Samedi dernier, nous nous sommes promenés en ville mon mari, les enfants et moi-même - j'avais l'idée qu'une bonne marche ne pourrait que rapprocher le moment très attendu de la naissance. Alors que nous traversons un passage piéton en tenant par la main nos trois garçons, une voiture nous croise en sens inverse et le passager me lance, par la vitre baissée, sur un ton convaincu :
"Ca va être une fille, Madame !"
C'est à peine quelques heures plus tard, dimanche dernier dans la matinée, que j'ai saisi le nouveau-né poussant son tout premier cri. Je soulève l'enfant devant moi, m'apprêtant à connaître son sexe : c'est la quatrième fois que dans l'émotion d'une naissance je vis ces mêmes moments, mais c'est la toute première fois qu'en reposant sur moi le nourrisson, j'ai prononcé les mots suivants :
"C'est une fille !"
Si la joie a été immédiate, en revanche il m'aura fallu d'une part une deuxième vérification, et d'autre part deux ou trois jours pour ne plus sursauter en entendant le mot "elle" : "Elle se porte bien ?" – et pour employer moi-même avec naturel le féminin. Comme ses frères, comme tous les nouveaux-nés, elle pousse les mêmes cris, porte le même regard étonné sur le visage maternel, tète avec la même application concentrée ; elle a la même manière de sourire aux anges, de sursauter dans son sommeil, de relever ses petites mains à hauteur de son visage lorsqu'elle dort.

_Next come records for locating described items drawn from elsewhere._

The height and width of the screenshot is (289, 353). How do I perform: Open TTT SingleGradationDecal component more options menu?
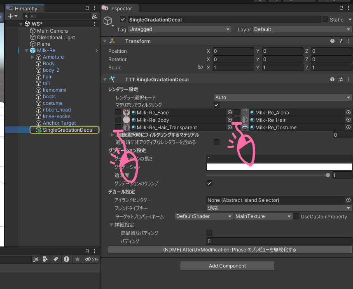coord(348,80)
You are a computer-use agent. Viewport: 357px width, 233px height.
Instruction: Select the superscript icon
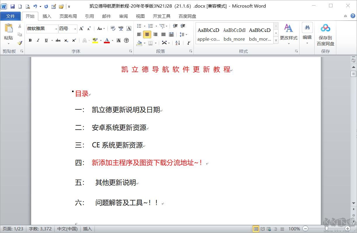(74, 40)
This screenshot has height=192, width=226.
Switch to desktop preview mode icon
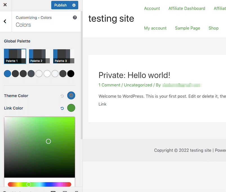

Rien ne semble différent – et pourtant rien n'est pareil. La joie n'est pas plus intense, mais la naissance d'une petite fille, après trois garçons, donne l'impression immédiate et inattendue d'être mère autrement, d'être la mère d'un petit être différent, d'un petit être à sa ressemblance.
Et avec sa naissance, c'est la promesse d'une maternité renouvelée, avec d'autres joies et d'autres découvertes, qui se dessine : la perspective de la voir porter les robes que j'ai portées, de la voir coucher ses poupées dans mon berceau de petite fille, jusqu'au jour, peut-être, où je lui rendrai visite dans une chambre semblable à celle où nous avons passé ses premiers jours, et où elle tiendra dans ses bras le nouveau-né à qui elle viendra de donner la vie.